◆ **What you need to do**
Revise the material from the line containing "Identify the location of top-header: BOLID" through the line containing "center [200, 245].", and give only those lines again with "Merger" replaced by "Launch" and nothing else changed.

◆ **Extracted data**
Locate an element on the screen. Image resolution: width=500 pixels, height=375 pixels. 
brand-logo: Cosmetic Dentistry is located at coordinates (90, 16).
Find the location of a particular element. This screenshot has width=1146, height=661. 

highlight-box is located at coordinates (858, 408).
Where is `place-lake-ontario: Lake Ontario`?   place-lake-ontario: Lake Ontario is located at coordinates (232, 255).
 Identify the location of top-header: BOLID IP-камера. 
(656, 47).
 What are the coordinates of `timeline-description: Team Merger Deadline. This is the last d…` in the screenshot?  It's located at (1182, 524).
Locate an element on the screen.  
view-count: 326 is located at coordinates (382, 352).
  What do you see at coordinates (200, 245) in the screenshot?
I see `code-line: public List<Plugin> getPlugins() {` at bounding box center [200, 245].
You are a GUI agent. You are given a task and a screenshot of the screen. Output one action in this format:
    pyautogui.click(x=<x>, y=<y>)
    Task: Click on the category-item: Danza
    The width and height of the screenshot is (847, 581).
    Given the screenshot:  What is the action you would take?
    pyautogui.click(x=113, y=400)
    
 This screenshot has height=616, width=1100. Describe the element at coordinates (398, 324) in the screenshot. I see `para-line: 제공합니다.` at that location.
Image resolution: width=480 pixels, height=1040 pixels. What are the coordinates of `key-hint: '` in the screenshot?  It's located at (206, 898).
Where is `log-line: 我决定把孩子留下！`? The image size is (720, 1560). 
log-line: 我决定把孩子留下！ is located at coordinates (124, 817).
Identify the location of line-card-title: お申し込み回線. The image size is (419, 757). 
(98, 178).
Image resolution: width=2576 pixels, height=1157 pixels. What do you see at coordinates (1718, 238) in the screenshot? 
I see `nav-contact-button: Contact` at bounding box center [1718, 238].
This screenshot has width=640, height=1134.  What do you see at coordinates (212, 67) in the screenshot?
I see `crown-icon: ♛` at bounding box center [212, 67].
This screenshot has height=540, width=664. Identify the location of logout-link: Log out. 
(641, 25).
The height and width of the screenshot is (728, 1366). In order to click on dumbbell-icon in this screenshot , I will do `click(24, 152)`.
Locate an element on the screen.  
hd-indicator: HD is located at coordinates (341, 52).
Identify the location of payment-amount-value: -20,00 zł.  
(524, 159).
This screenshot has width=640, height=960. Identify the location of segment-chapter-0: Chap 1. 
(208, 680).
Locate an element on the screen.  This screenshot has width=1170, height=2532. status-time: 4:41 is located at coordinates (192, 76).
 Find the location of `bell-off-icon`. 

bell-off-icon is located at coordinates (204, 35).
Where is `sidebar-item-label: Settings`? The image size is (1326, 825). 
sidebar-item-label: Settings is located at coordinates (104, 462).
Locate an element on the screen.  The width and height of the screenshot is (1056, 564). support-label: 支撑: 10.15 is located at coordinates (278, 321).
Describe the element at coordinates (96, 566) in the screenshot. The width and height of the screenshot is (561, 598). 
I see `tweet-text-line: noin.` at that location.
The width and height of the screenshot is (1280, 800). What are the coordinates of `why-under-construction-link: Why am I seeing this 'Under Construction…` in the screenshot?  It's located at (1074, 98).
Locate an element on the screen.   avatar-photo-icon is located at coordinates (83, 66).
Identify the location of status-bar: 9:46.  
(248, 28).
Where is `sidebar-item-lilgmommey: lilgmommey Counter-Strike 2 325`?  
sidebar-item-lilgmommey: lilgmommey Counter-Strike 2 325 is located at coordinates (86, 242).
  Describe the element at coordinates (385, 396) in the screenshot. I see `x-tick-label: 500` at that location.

◆ **Your solution**
 Identify the location of top-header: BOLID IP-камера. 
(656, 47).
 What are the coordinates of `timeline-description: Team Launch Deadline. This is the last d…` in the screenshot?  It's located at (1182, 524).
Locate an element on the screen.  
view-count: 326 is located at coordinates (382, 352).
  What do you see at coordinates (200, 245) in the screenshot?
I see `code-line: public List<Plugin> getPlugins() {` at bounding box center [200, 245].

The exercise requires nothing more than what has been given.